Descente plan-plan, en suivant scrupuleusement les traces. Il s’agit pas de se perdre ! Et, doucement, miraculeusement, petit à petit, la fritte revient. Comme si la descente évaporait la fatigue de la montée. Mais je n’en crois rien, cette fatigue était anormale. Je pencherais plutôt pour le bounty écœurant du sommet qui fait son œuvre. Donc ça va mieux. Donc tant mieux. Mes craintes quant au calvaire qu’aurait pu être la descente s’évanouissent. Tout ira bien. Qui plus est, plus on perd de l’altitude, plus le brouillard se disperse. On y voit ! Le sommet est toujours dans les limbes, quant à lui... C’est la deuxième fois que je fais le Dôme, la deuxième fois que j’ai du brouillard au sommet.

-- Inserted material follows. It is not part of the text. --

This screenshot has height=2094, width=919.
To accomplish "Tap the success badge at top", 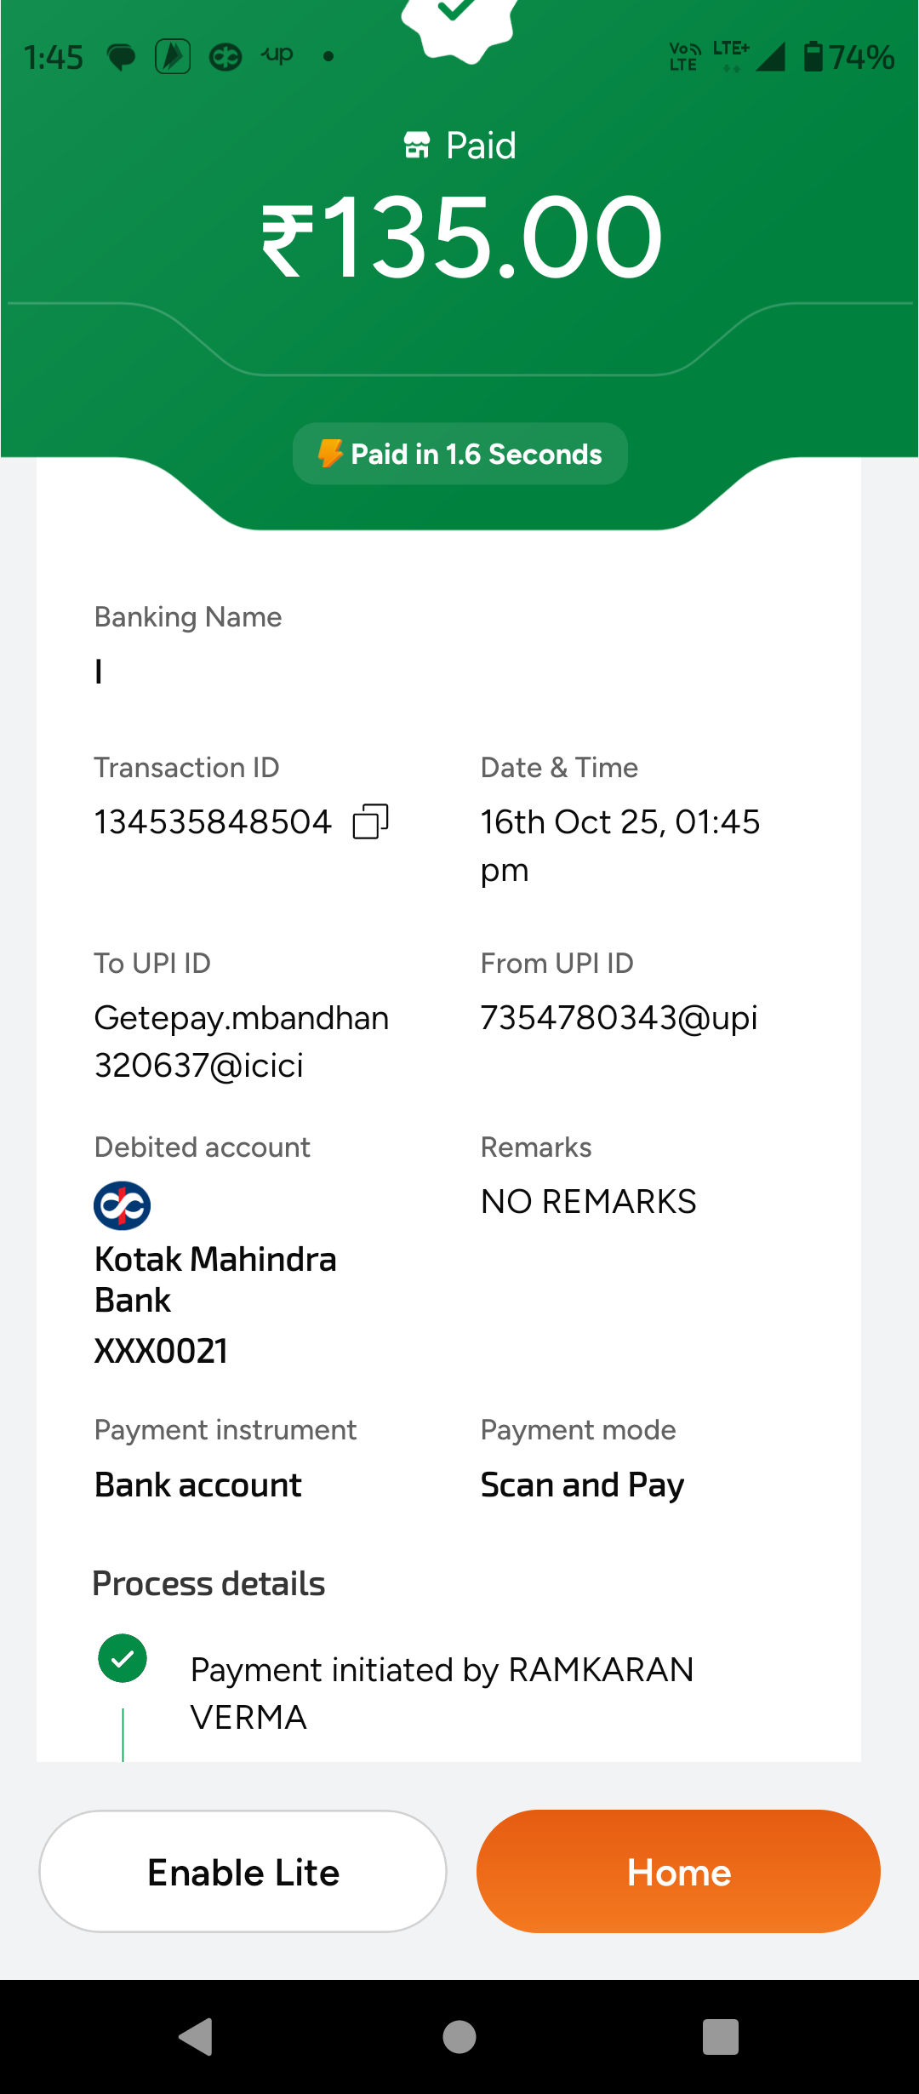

Nous skions le long de la trace, entre les pièges du glacier. Seule la dernière pente, juste avant le replat, la plus raide aussi, permet de se lâcher un peu, de déchainer le plaisir de quelques courbes dans une neige plutôt bonne. Les Patrick nous attendent en bas. S’ensuit la traversée à rebours de la plaine de glace, sans aucun problème : un plat légèrement descendant. Il suffit de se laisser glisser, emporter par la pesanteur. Dès le sommet du verrou nous croisons des gens qui montent en refuge. Un véritable défilé jusqu’en bas, à la voiture. Le dit-refuge va être bien plein ce soir. Et la voie normale du Dôme bien peuplée le lendemain. Descente dans un couloir, sur une petite couche de neige fondue, sympathique. Puis traversée des avalanches, neige profonde, humide, lourde, pénible. Mais bientôt, la neige laisse place aux rochers. Il faut se résoudre à s’arrêter.
Et au bord du sentier, sous le regard amusé de quelques promeneurs, nous mettons nos skis sur le sac pour terminer à pieds. Descente pénible sur le sentier. Mais en allant doucement et en papotant, on tue le temps et pas trop les jambes. Beaucoup de monde sur ce sentier. Beaucoup de skieurs qui montent. À pieds. Sans faire exprès, une pierre roule sous ma chaussure et dévale la pente juste au-dessus d’un groupe qui stationnait là pour casser la croûte. Je crie « pierre ! » pour les prévenir du danger. Plus de peur que de mal. Je me marre, car les Patrick, devant, tout à l’heure ont eux aussi balancer leur pierre sur le même groupe. Eux ça ne les fait pas marrer de se prendre des pierres sur la tronche toutes les cinq minutes. On se fait engueuler. Certes, j’aurais pu faire gaffe. Mais si j’étais eux, j’irais pique-niquer dans un coin plus à l’abri... ou je mettrais un casque ! Ceci étant je ne suis pas eux...
Je poursuis la descente en faisant gaffe où je pose les pieds. Y’a des touristes du dimanche tout le long, il ne s’agirait pas d’en assommer un par inadvertance, ça ferait pas propre sur le sentier. Bientôt, nous arrivons à la voiture. Neuf heures de balade en tout. 6h40 de montée. 2160 mètres de dénivelés. Joli.